What lines in the following entries hold the word "will"? Copy each one.
++++++++
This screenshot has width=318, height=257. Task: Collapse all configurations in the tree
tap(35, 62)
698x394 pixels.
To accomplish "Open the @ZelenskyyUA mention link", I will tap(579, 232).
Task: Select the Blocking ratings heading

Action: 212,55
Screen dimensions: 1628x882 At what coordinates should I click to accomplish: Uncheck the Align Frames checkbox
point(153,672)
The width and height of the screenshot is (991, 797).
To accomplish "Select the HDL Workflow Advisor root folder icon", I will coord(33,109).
++++++++
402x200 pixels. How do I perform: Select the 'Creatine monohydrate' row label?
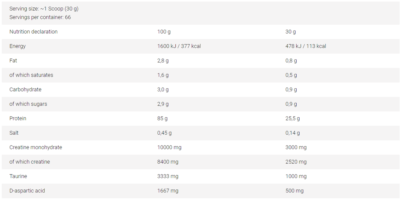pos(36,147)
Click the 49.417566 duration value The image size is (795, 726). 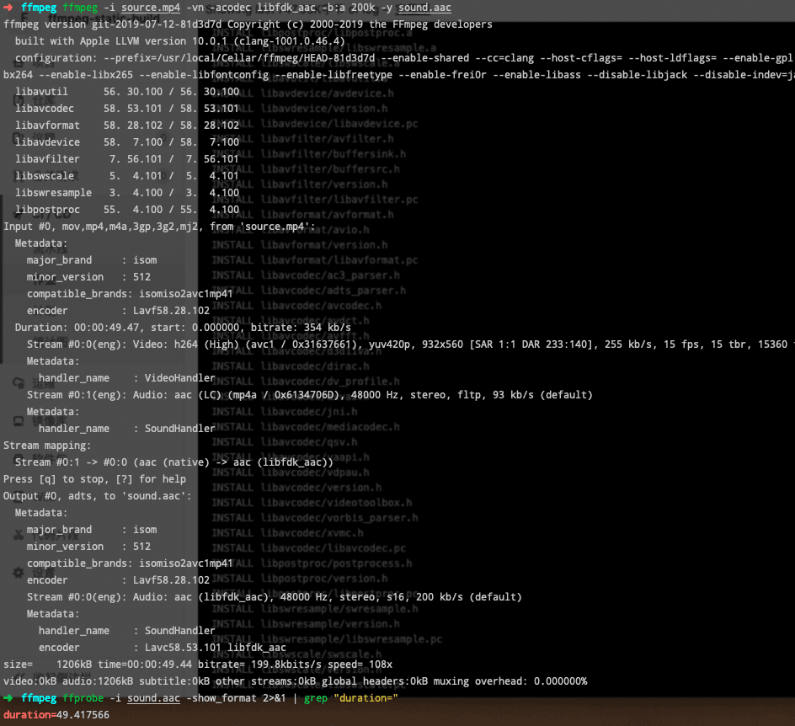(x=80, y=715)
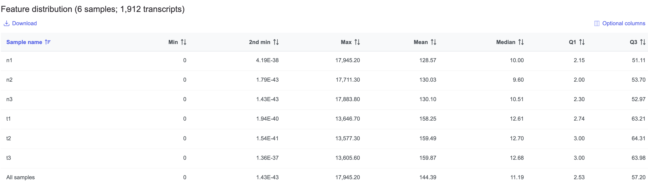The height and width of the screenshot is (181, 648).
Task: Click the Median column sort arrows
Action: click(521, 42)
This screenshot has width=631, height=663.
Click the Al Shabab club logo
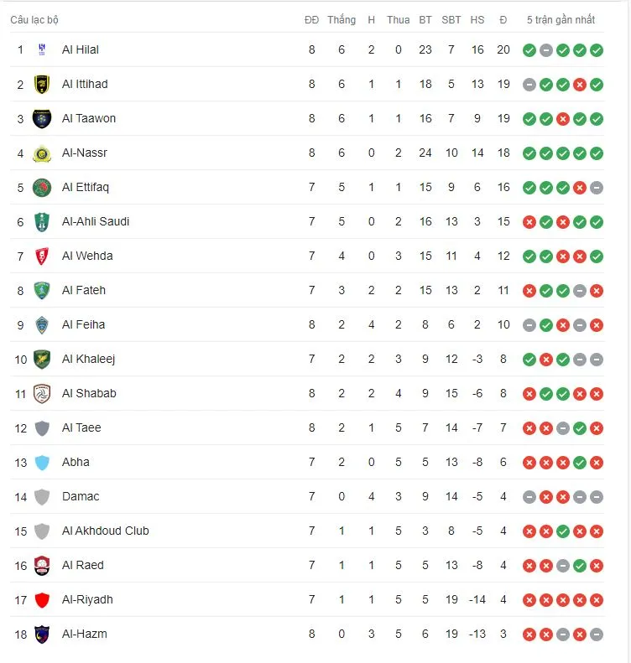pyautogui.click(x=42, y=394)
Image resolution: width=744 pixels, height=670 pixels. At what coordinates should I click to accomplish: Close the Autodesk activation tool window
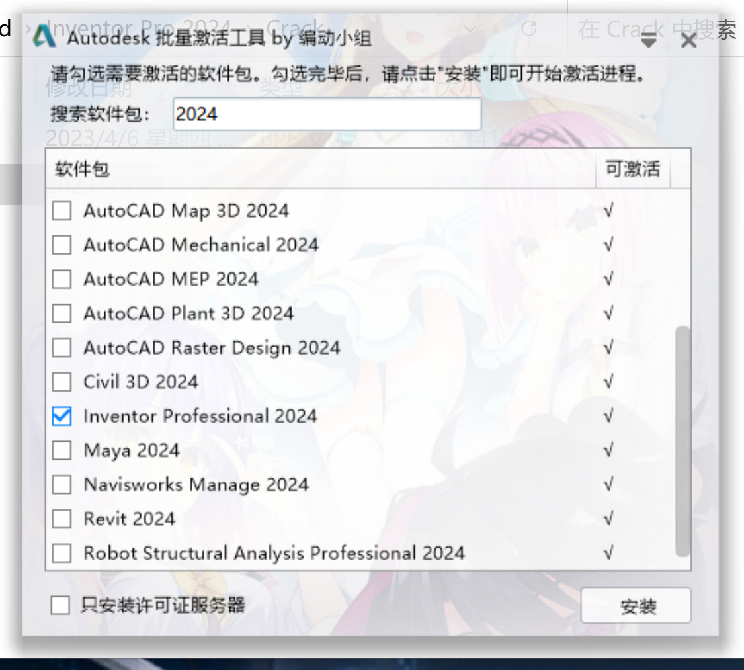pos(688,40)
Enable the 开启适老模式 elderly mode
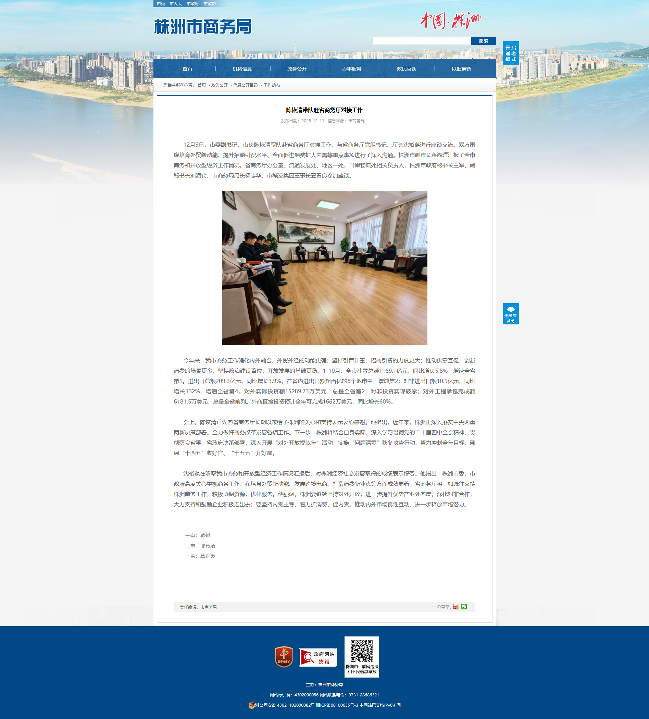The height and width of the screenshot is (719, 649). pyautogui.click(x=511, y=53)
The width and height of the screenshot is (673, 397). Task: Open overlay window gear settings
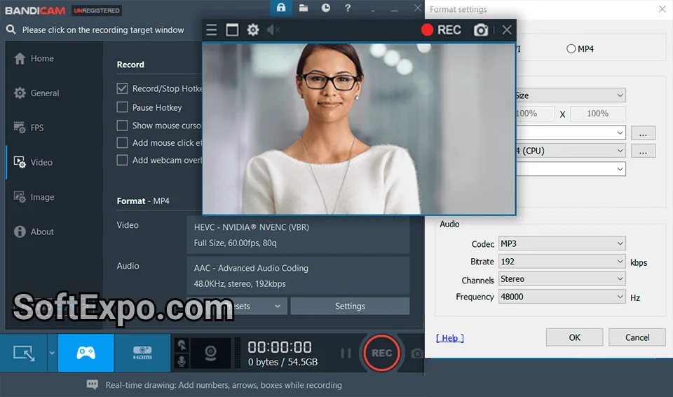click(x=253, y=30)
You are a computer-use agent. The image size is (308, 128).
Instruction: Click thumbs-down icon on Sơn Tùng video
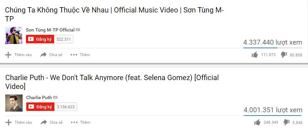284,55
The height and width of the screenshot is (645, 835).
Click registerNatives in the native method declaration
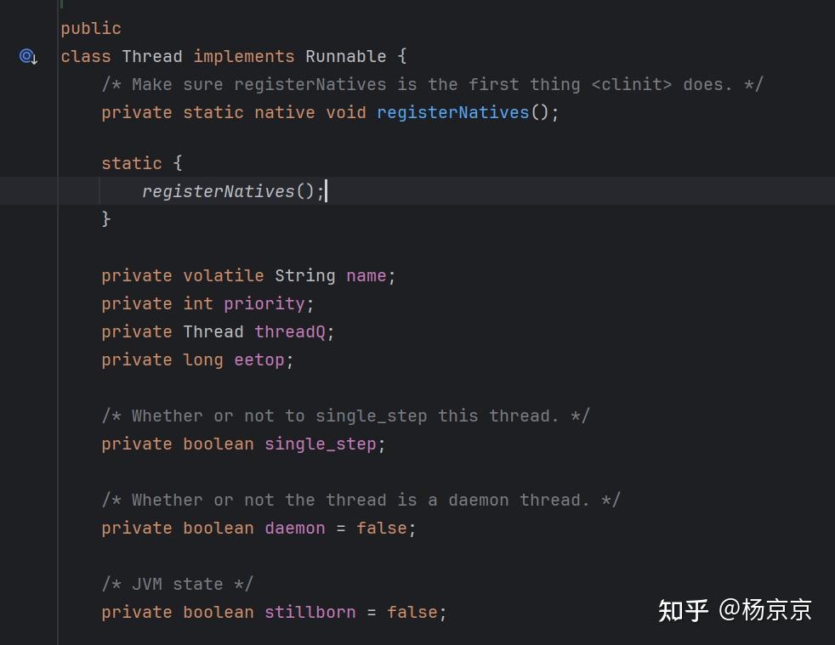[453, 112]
++++++++
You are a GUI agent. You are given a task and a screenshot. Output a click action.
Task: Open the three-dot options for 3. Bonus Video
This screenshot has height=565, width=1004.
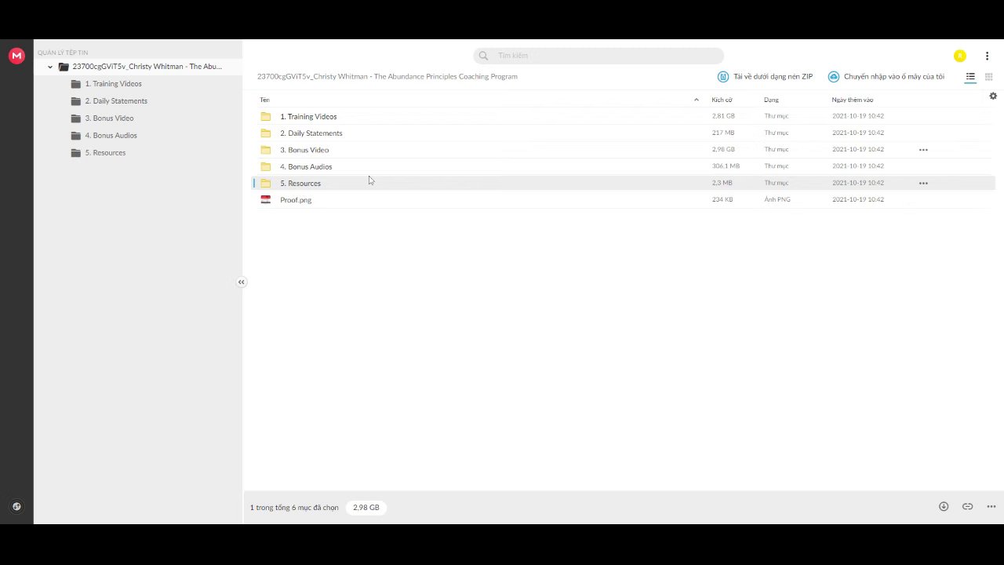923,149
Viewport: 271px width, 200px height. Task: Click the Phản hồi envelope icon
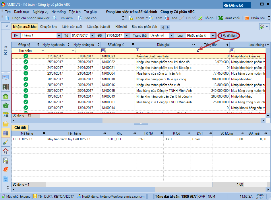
++++++++
> Answer to this exercise:
To accomplish "Open the @ZelenskyyUA mention link", I will tap(579, 232).
To accomplish "Select the HDL Workflow Advisor root folder icon", I will coord(33,109).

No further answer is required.